Just like freezing cord blood for newborns, the technologies exist.  The early supporting data is in.  Now we must shift our thought processes to embrace this change in the way we treat cancer.  The paradigm must shift to the study of an individual patient’s cancerous tissues, and, return that information to the cancer physician. This enables the care team to make better decisions and in effect, puts a person’s cancer to work for them.

Therefore I suggest, we must look further before we define precision medicine in cancer care as the genomic or other molecular characterization of dead tumor tissue.  Conceptually, it makes little sense, and, in actual fact, such analysis works in well under 10 percent of cases.

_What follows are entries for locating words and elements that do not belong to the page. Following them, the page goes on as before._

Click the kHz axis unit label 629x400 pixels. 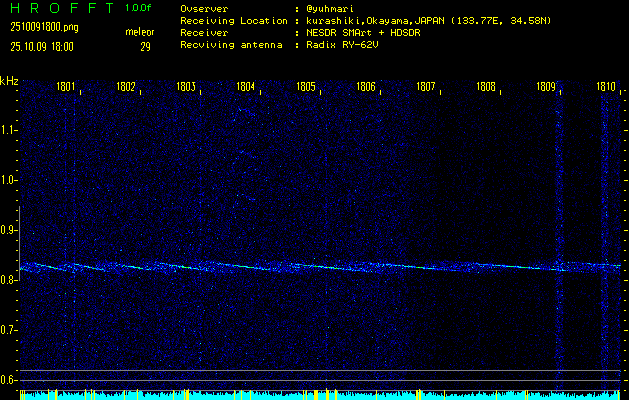(9, 80)
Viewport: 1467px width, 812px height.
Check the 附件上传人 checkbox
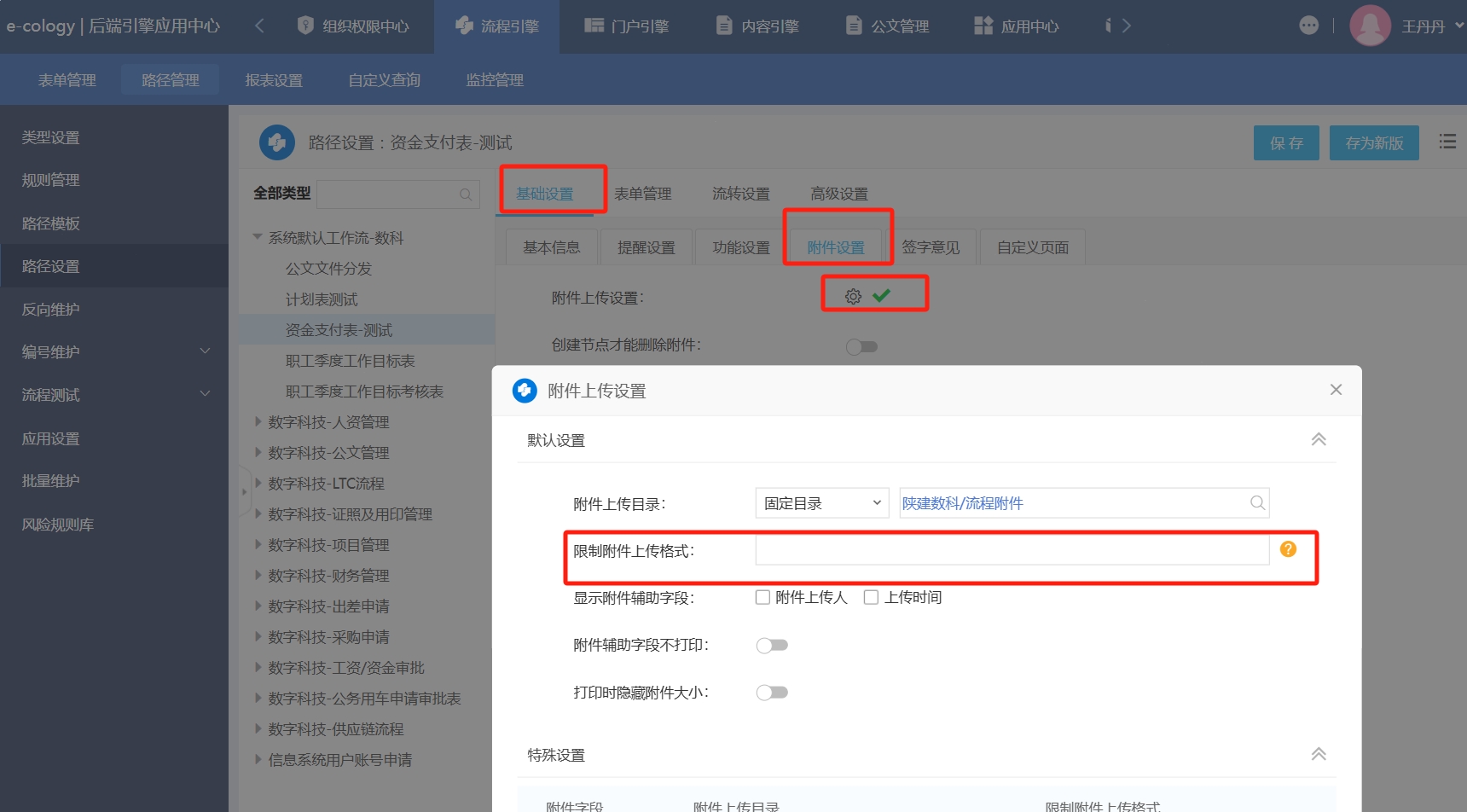[x=762, y=597]
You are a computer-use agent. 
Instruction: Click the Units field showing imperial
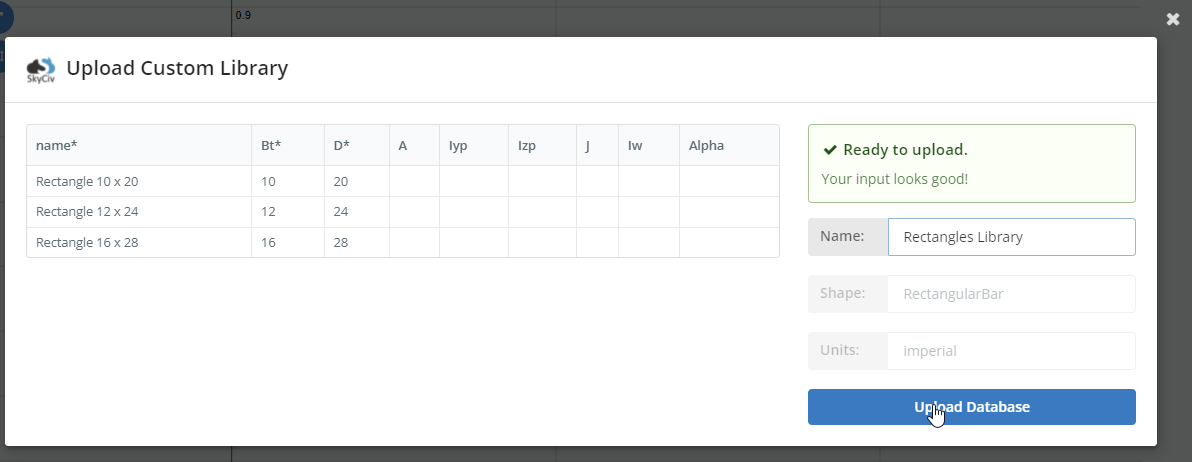pos(1011,351)
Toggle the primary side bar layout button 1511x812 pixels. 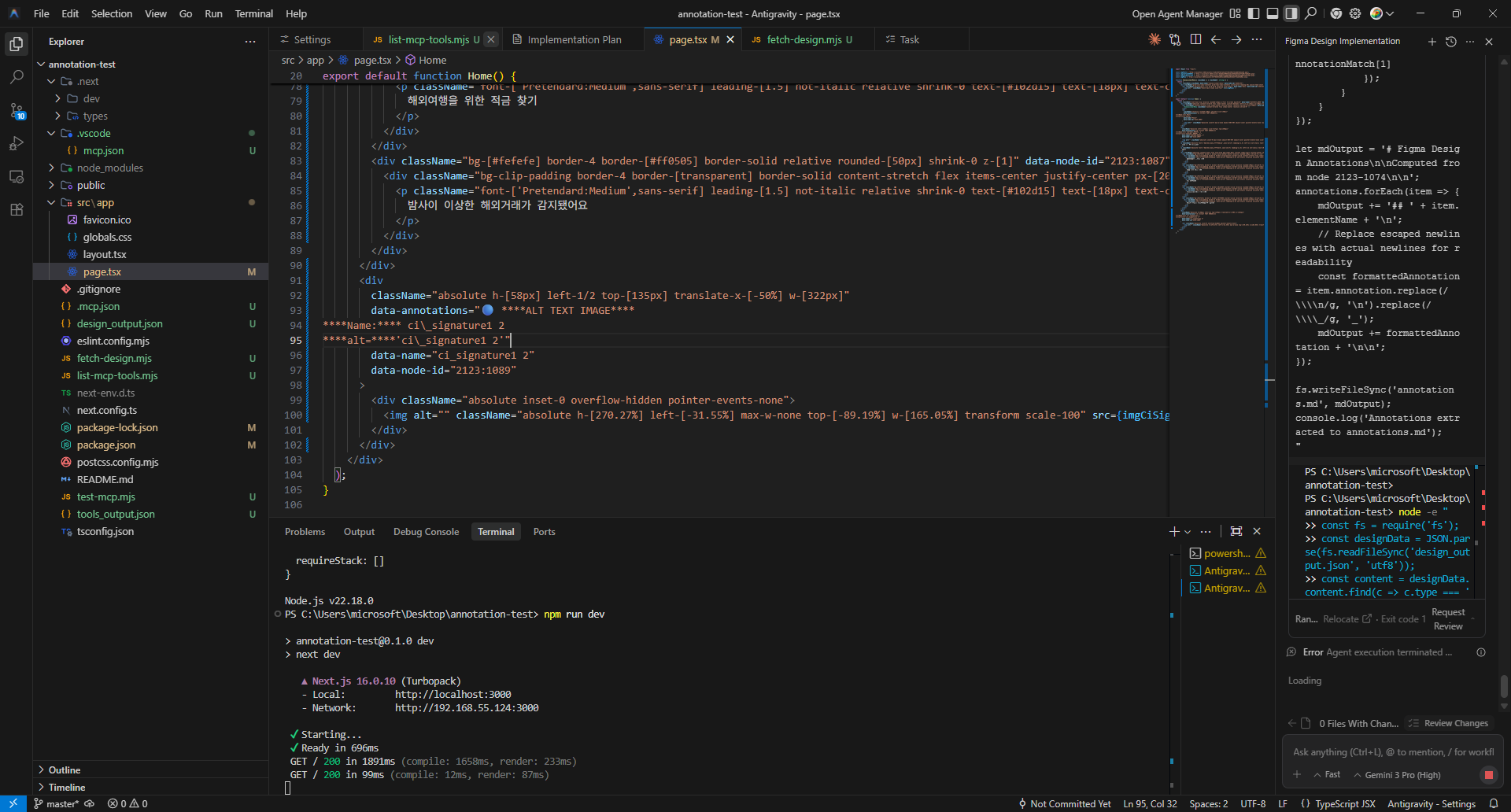(1254, 13)
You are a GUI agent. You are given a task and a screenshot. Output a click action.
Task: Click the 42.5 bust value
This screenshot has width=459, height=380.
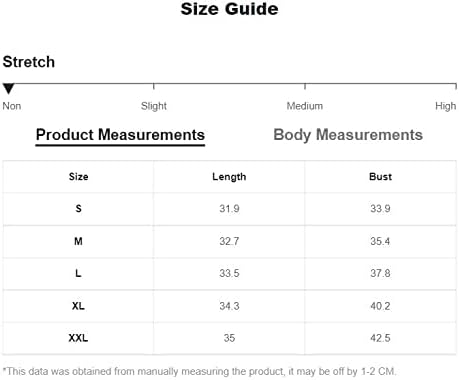coord(380,338)
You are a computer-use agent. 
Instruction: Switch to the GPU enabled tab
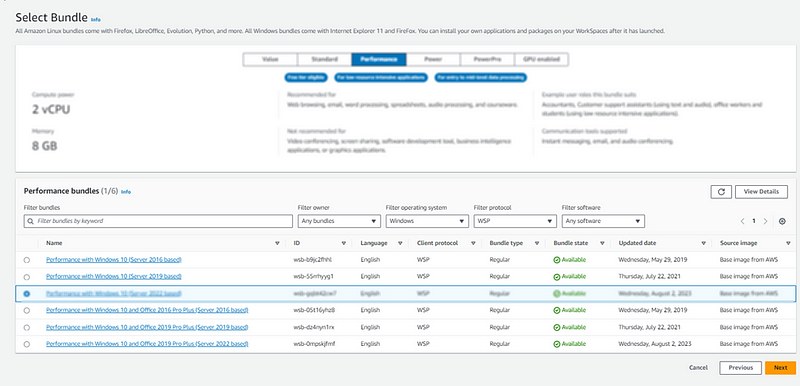541,60
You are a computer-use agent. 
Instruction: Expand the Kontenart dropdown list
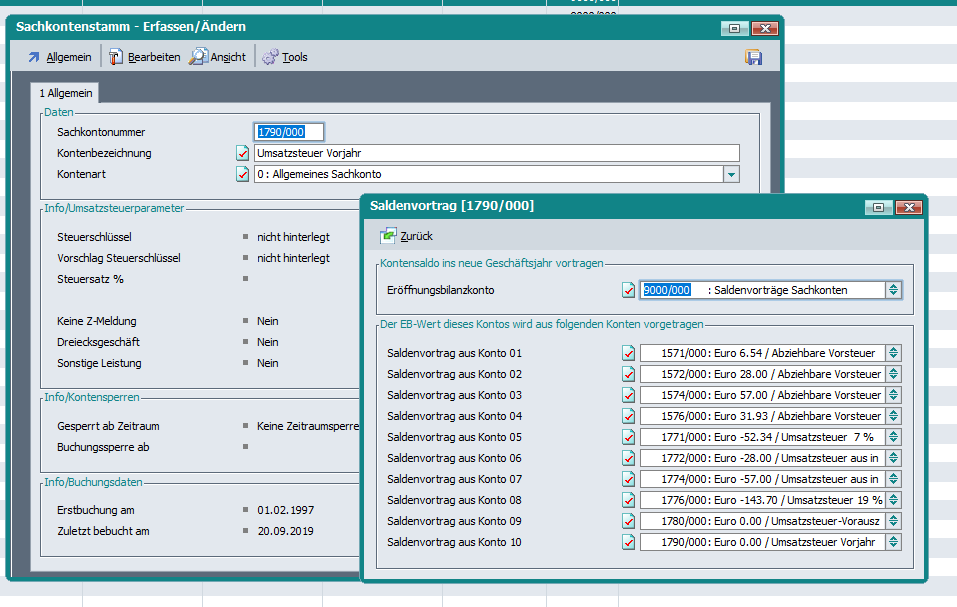point(731,174)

The real way forward for precision medicine is to keep the cancer tissue alive, then grow it in a culture, just as you would in another analogous situation such as growing a bacterium causing an infectious disease.  Then you test it with different medicines to see what kills it outside the body, just as you would decide which antibiotic to use for that bacterial infection.  This is what is called a co-clinical trial, in which you do the trial on the cancer in a setting in which you figure out whether the treatment works without potentially making the patient sick.

This isn’t rocket science.  This is pretty basic stuff but we seem to have closed our eyes to this reality.

Ken Dixon is a cancer surgeon and founder, SpeciCare.